Turmeric in combination with red chillies help make Thai Yellow different from the other colours of spice pastes in Thai cuisine, resulting in a milder flavour. Used to infuse the coconut broth in this recipe with flavour, this noodle soup is finished with prawns, crispy vegetable gyozas and plenty of fresh veg.
1 unit(s)
Pak Choi
80 grams
Young Pea Pods
2 unit(s)
Garlic Clove
1 unit(s)
Lime
45 grams
Yellow Thai Style Paste
(Contains: Soya)
150 grams
King Prawns
(Contains: Crustaceans)
180 milliliter(s)
Coconut Milk
10 milliliter(s)
Soy Sauce
(Contains: Wheat, Cereals containing gluten, Soya)
10 unit(s)
Vegetable Gyozas
(Contains: Cereals containing gluten, Soya, Wheat May contain traces of: Celery, Crustaceans, Egg, Fish, Milk, Molluscs, Peanut, Sesame, Sulphites)
220 grams
Udon Noodles
(Contains: Cereals containing gluten, Wheat)
150 milliliter(s)
Water for the Sauce
½ tsp
Sugar for the Sauce

a) Trim the pak choi, then separate the leaves. Cut any larger leaves in half lengthways down the middle.
b) Halve the young pea pods widthways.
c) Peel and grate the garlic (or use a garlic press).
d) Cut the lime into wedges.

a) Heat a drizzle of oil in a large saucepan on high heat.
b) Once hot, add the young pea pods to the pan and stir-fry until tender, 2-3 mins.
c) Once tender, stir in the garlic and yellow Thai style paste and fry until fragrant, 1 min more.

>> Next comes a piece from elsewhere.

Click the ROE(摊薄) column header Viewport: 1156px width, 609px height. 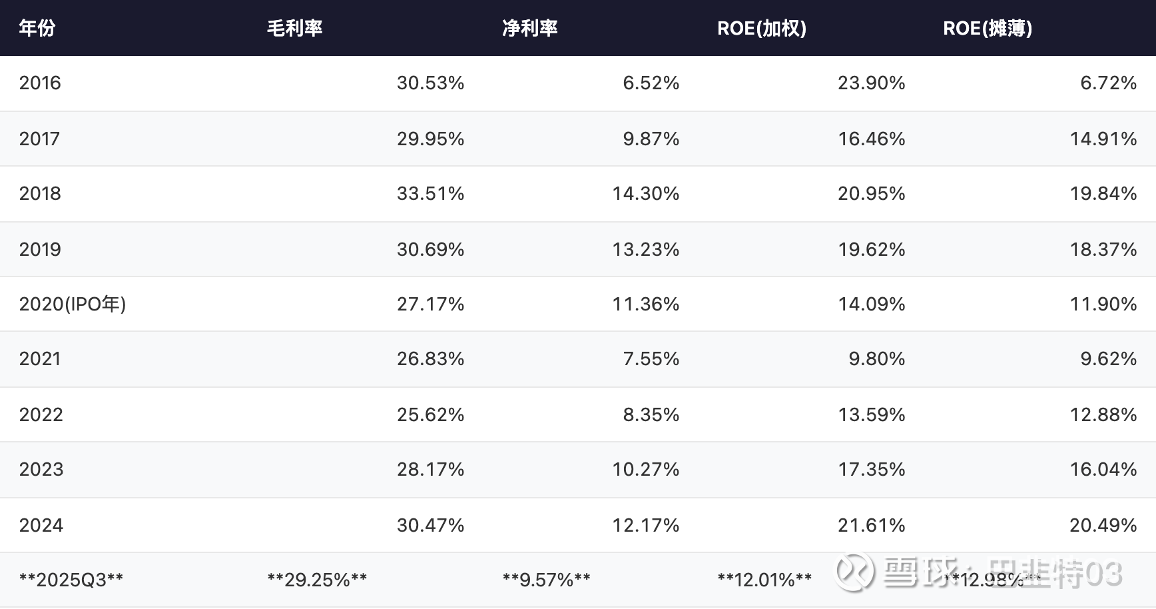click(x=987, y=28)
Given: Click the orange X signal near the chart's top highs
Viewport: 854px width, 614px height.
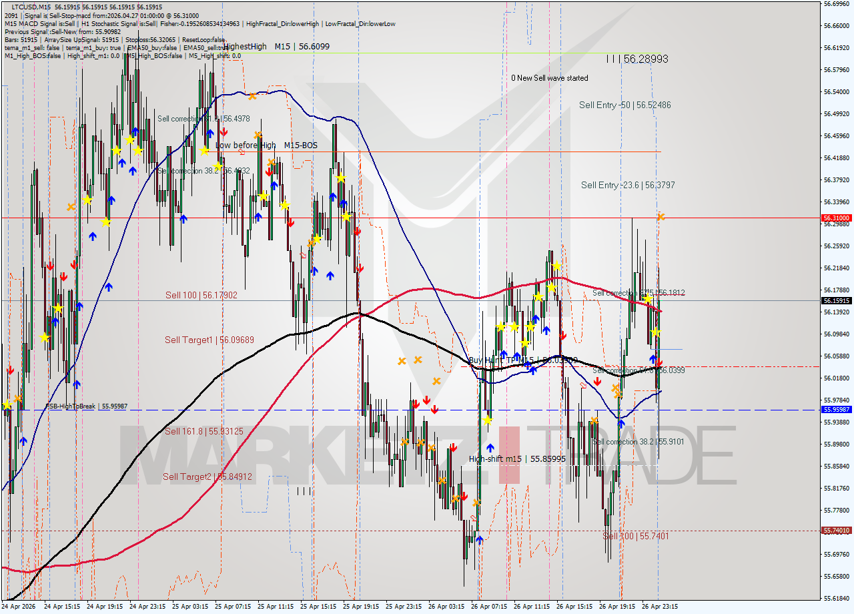Looking at the screenshot, I should pyautogui.click(x=252, y=97).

a) Drain the prawns. Once fragrant, add the prawns, coconut milk, soy, sugar and water for the sauce (see pantry for amount).
b) Bring to a boil, then lower the heat and simmer until thickened slightly, 5-6 mins. IMPORTANT: Wash hands and utensils after handling raw prawns. Cook so they're opaque in the middle.
c) While the soup simmers, heat a drizzle of oil in a large frying pan on medium-high heat.
d) Once hot, add the gyozas and fry until golden and crispy on the bottom, 2-3 mins. Don't move the gyozas around whilst frying to avoid tearing.

a) Once golden, remove from the heat, then add 1 tbsp water to the pan.
b) Pop back on medium-low heat and immediately cover with a lid or some foil. Cook until the gyozas are piping hot, 3-4 mins. Remove from the heat.
TIP: If you'd prefer to microwave the gyozas, place them in a heatproof bowl and add 2 tbsp of cold water. Cover tightly with cling film, then pierce the cling film with a knife a few times. Microwave until piping hot, 750W/900W: 2 mins 30 secs. Allow the gyozas to stand for 1 min, then drain any excess water.

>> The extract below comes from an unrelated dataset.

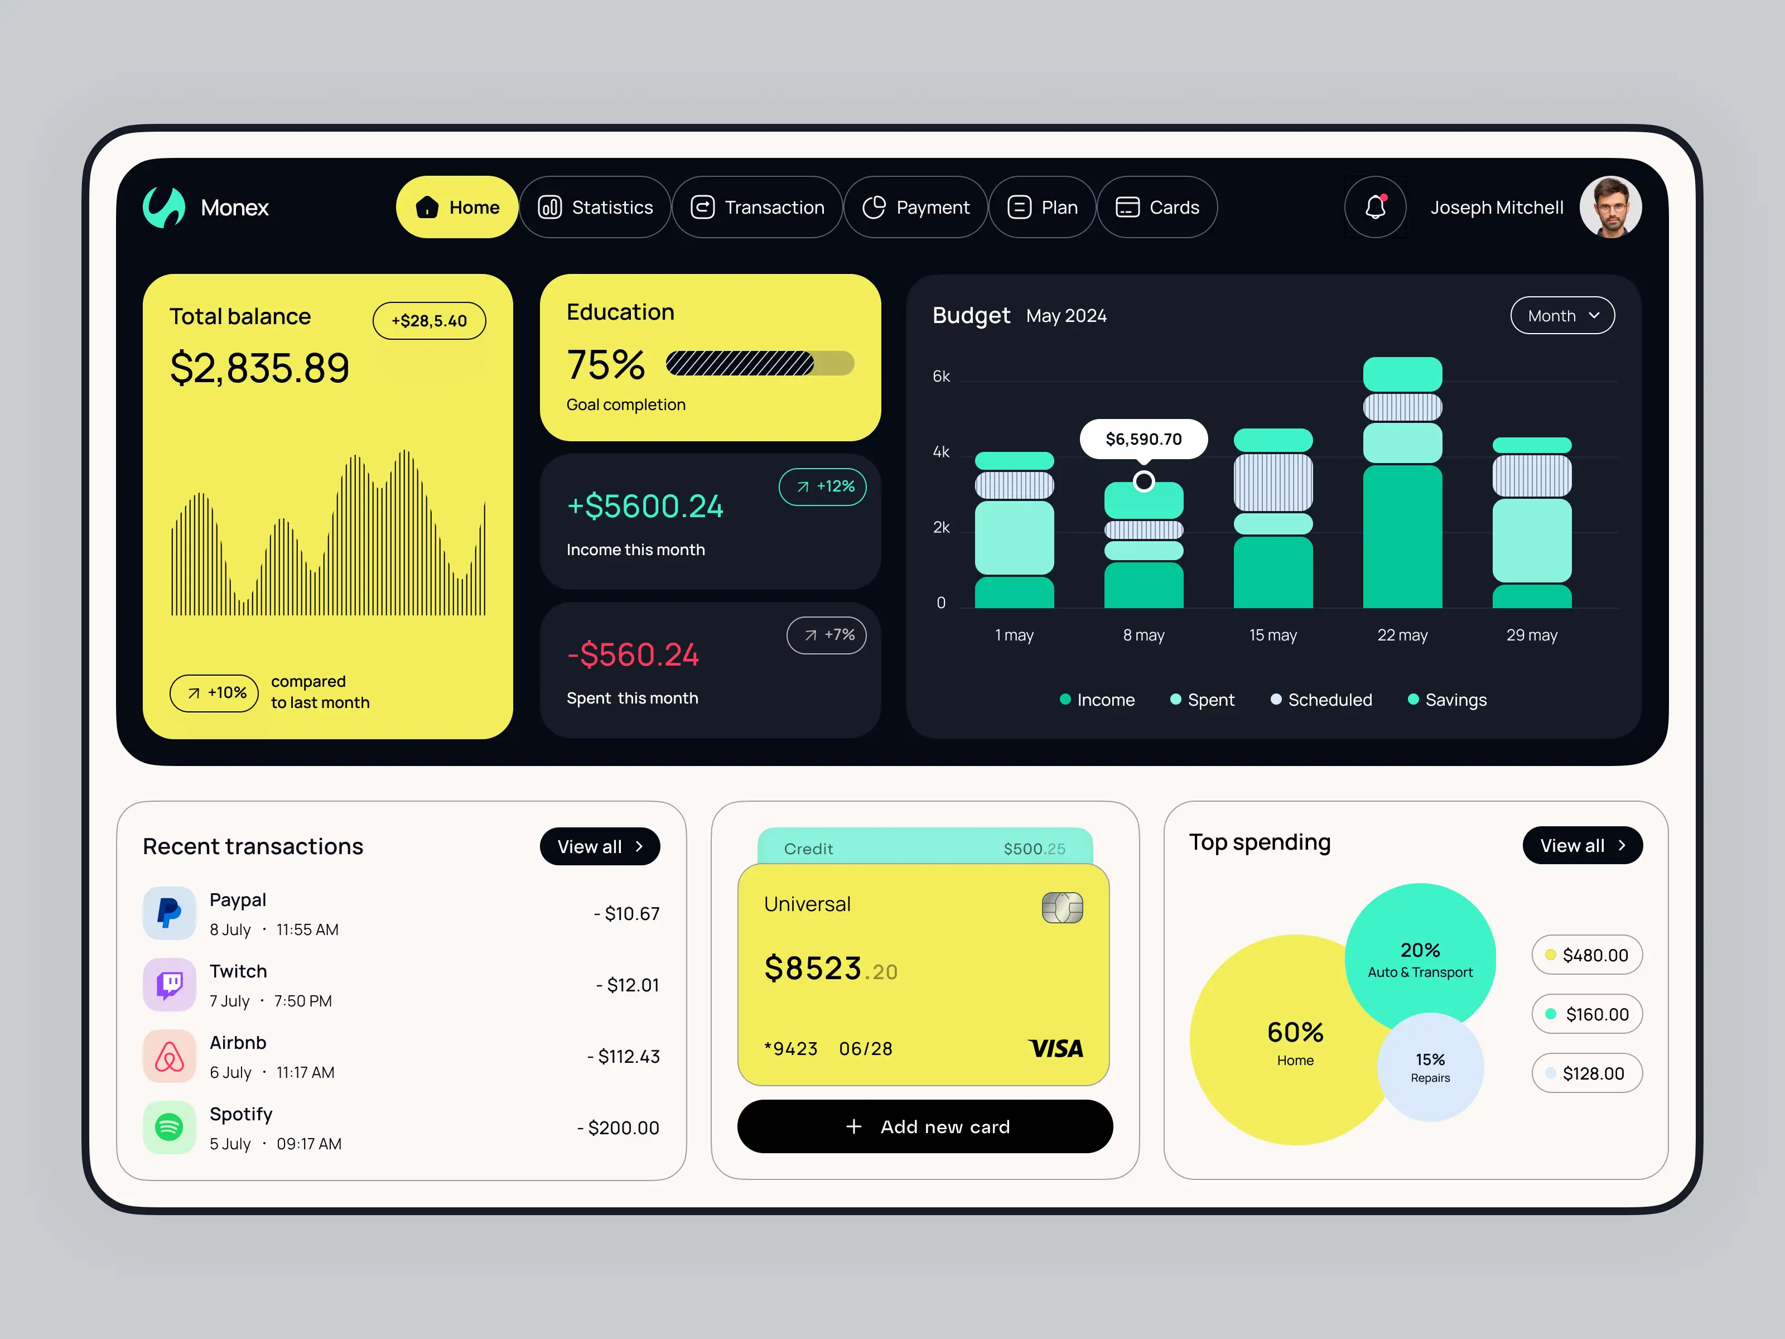Click the notification bell icon
This screenshot has width=1785, height=1339.
(x=1372, y=207)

a) Once the curry has thickened, add the udon noodles and pak choi to the saucepan.
b) Cook, using a fork to gently separate the udon, until warmed through and the pak choi is tender, 2-3 mins.
c) Stir through a good squeeze of lime juice.

a) When everything's ready, share the Thai style coconut noodles between serving bowls.
b) Top the noodles with the gyozas, crispy-side up, to finish.
c) Serve with any remaining lime wedges for squeezing over.